=== Data shown ===
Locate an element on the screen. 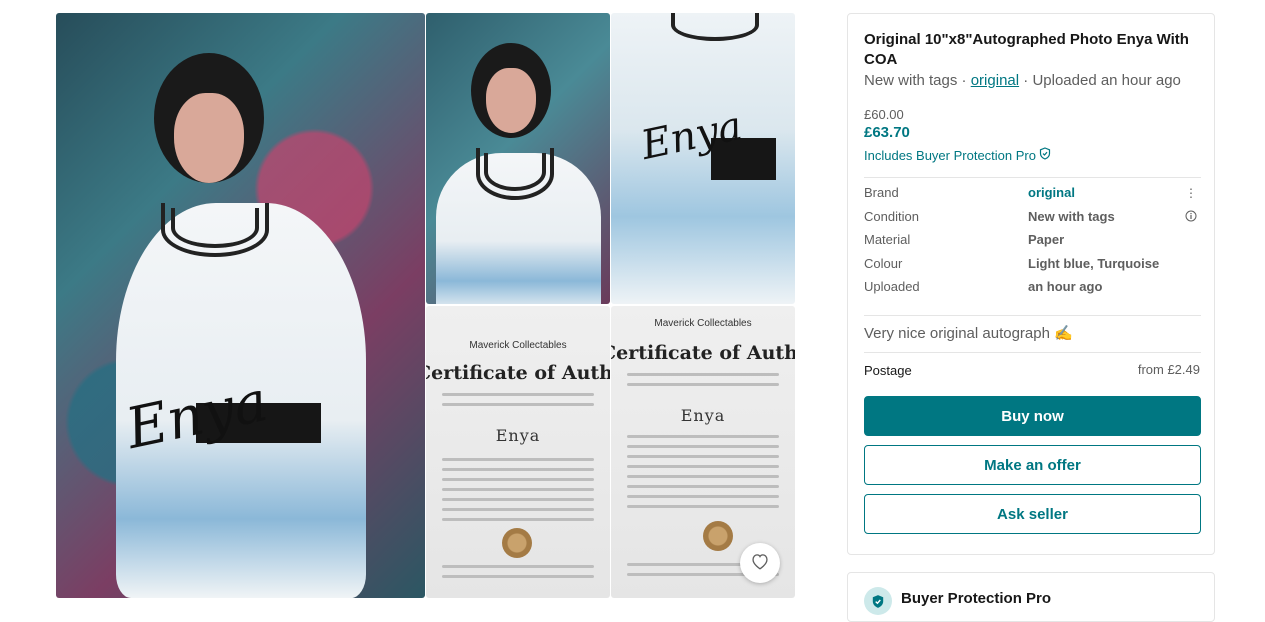 This screenshot has width=1265, height=622. detail-row-material: Material Paper is located at coordinates (1032, 242).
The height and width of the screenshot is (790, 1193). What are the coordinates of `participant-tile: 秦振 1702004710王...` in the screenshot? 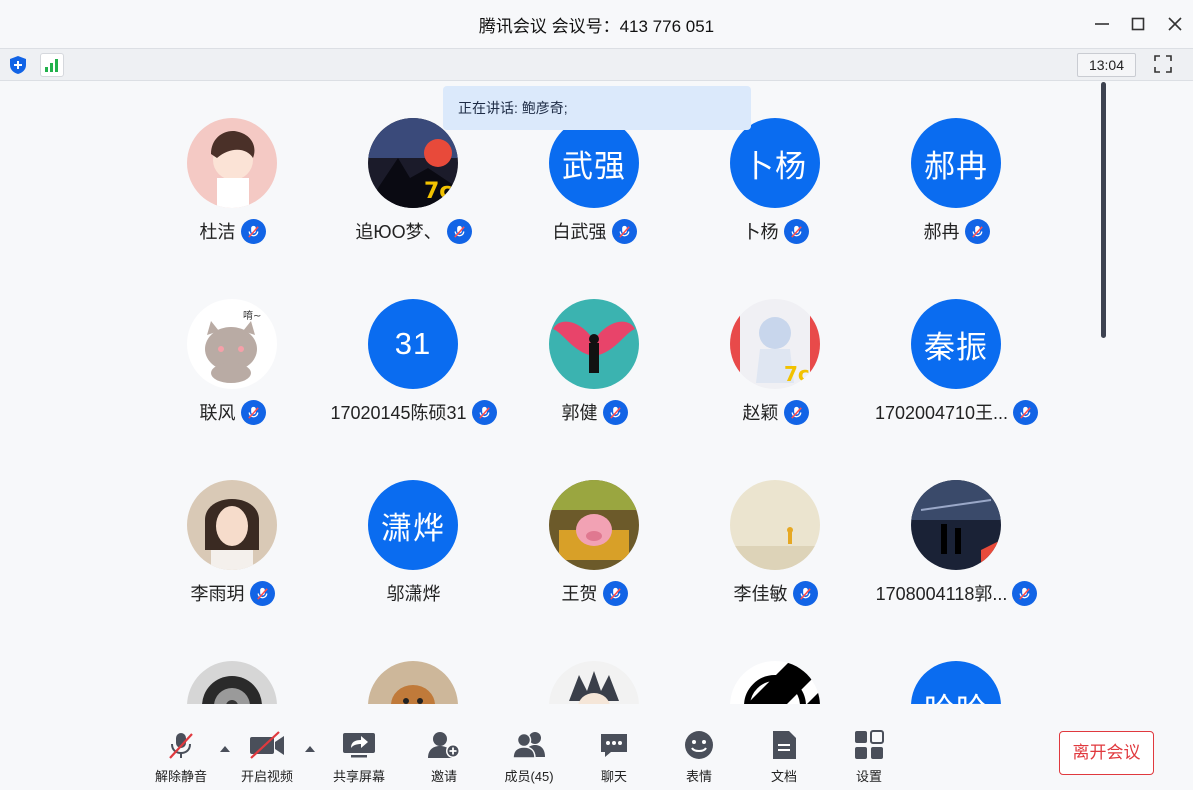 It's located at (956, 354).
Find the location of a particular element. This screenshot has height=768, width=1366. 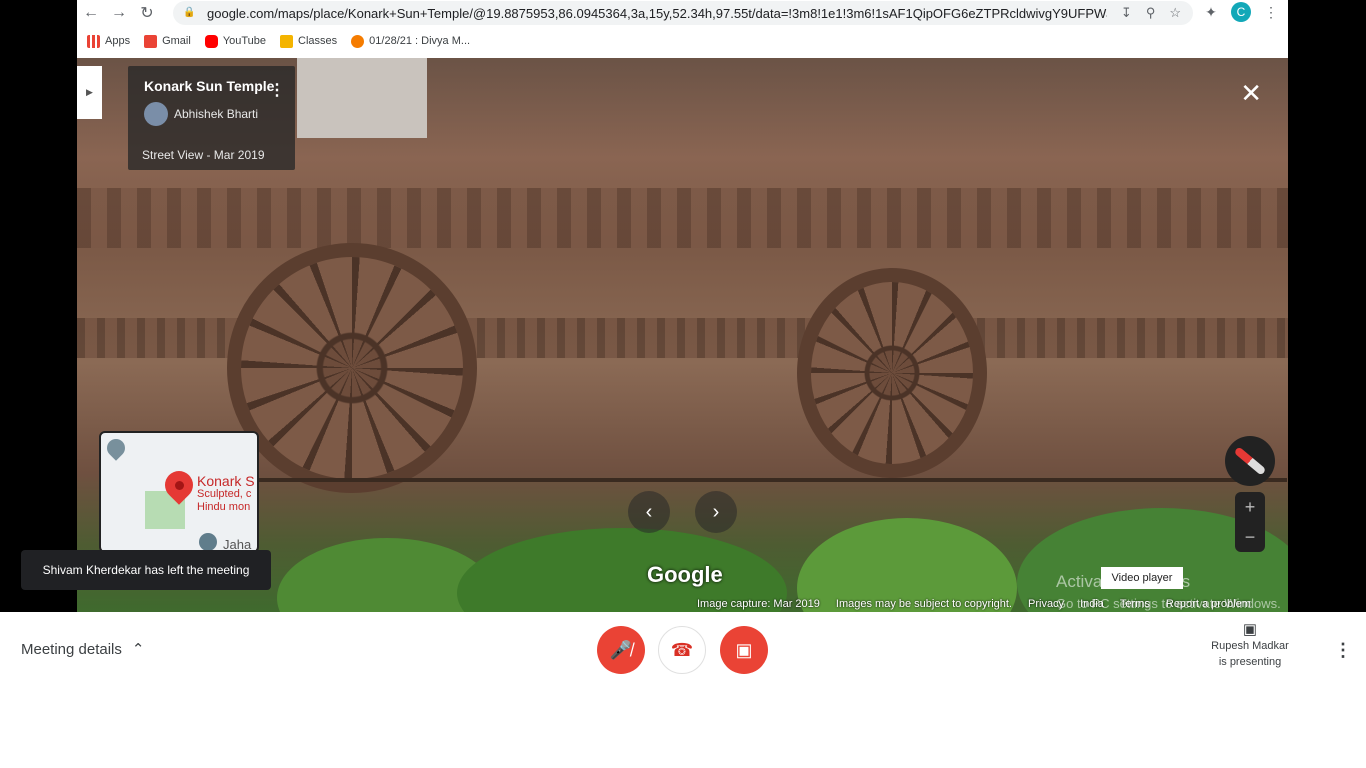

map-place-label: Konark S Sculpted, c Hindu mon is located at coordinates (226, 494).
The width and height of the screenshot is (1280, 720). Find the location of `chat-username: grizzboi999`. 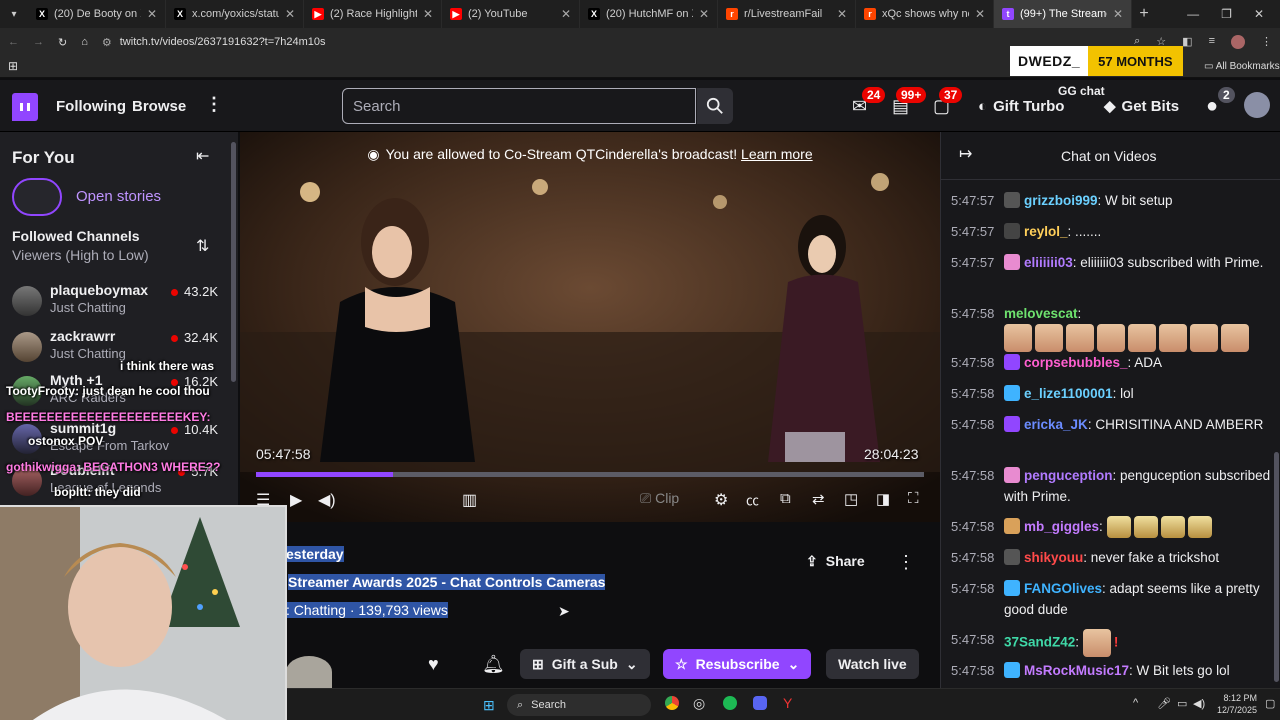

chat-username: grizzboi999 is located at coordinates (1061, 200).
===
What you have to do: Give the rows as a numbered list, starting at the line that contains "The width and" and running through the end of the rows, with blank lines left out. Leave the pictures out of your list.

Answer to the exercise:
1. The width and height of the screenshot is (1280, 720). Find the location of `chat-username: grizzboi999`. 
2. chat-username: grizzboi999 is located at coordinates (1061, 200).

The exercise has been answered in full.